Zucchini almond salad

I love zucchini. I might start a whole section on this vegetable. It’s so versatile. I just can’t ever get enough.  *sigh…..*

I saw a recipe for an awesome zucchini ribbon salad and modified it.  I’m not a fan of arugula nor is it readily available for a reasonable price where I live.  I do have plenty of zucchini, so I went with an all zucchini cast of characters.

You’ll need:

  • 2 medium zucchini
  • olive oil
  • salt/pepper
  • 1/4 c. chopped almonds

for the dressing:

  • 1 t. dijon mustard
  • 2 t. red wine vinegar (or lemon juice)
  • pinch of garlic powder
  • 1/2 t. oregano
  • 2 T. olive oil
  • Sprinkle of parmesan cheese

Slice zucchini with a vegetable peeler in thin, long strips.  You can peel until you hit seeds, turn the zucchini and start over. Toss the zucchini with some olive oil and salt/pepper to cover lightly. Grill (or saute) the zucchini until you get some nice grill marks or a good color, this will only take a few minutes per side.

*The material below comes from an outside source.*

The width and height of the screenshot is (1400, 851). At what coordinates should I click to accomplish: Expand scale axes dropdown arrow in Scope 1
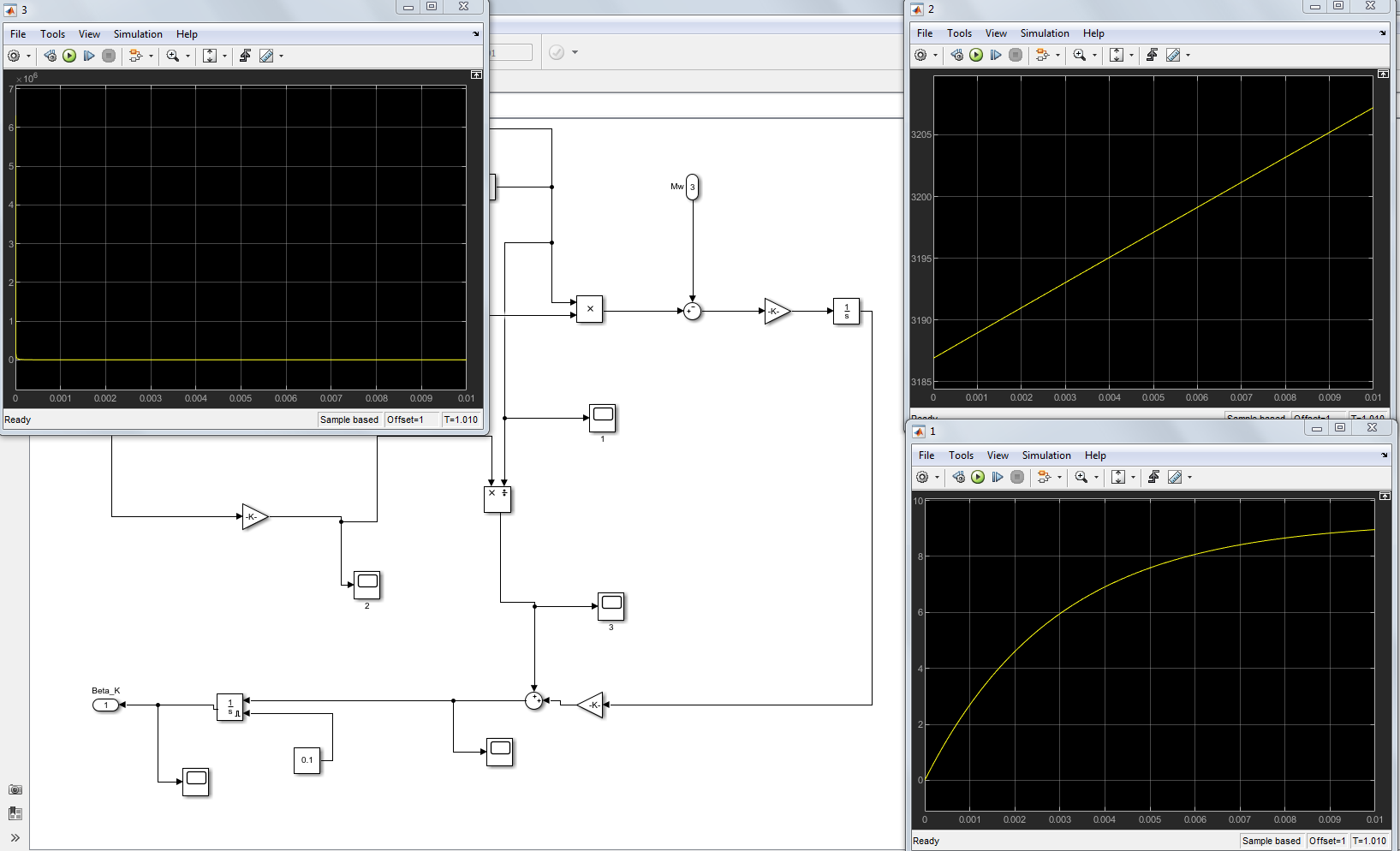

While the zucchini cools, make the dressing.  Add the ingredients to a small bowl and whisk in the olive oil.  Top the zucchini strips with the almonds and toss with the homemade dressing.  A sprinkle of parmesan cheese or any other cheese will give it a nice bite and balance out the dressing.  Enjoy!  Might I suggest serving it with some spicy pork kebabs??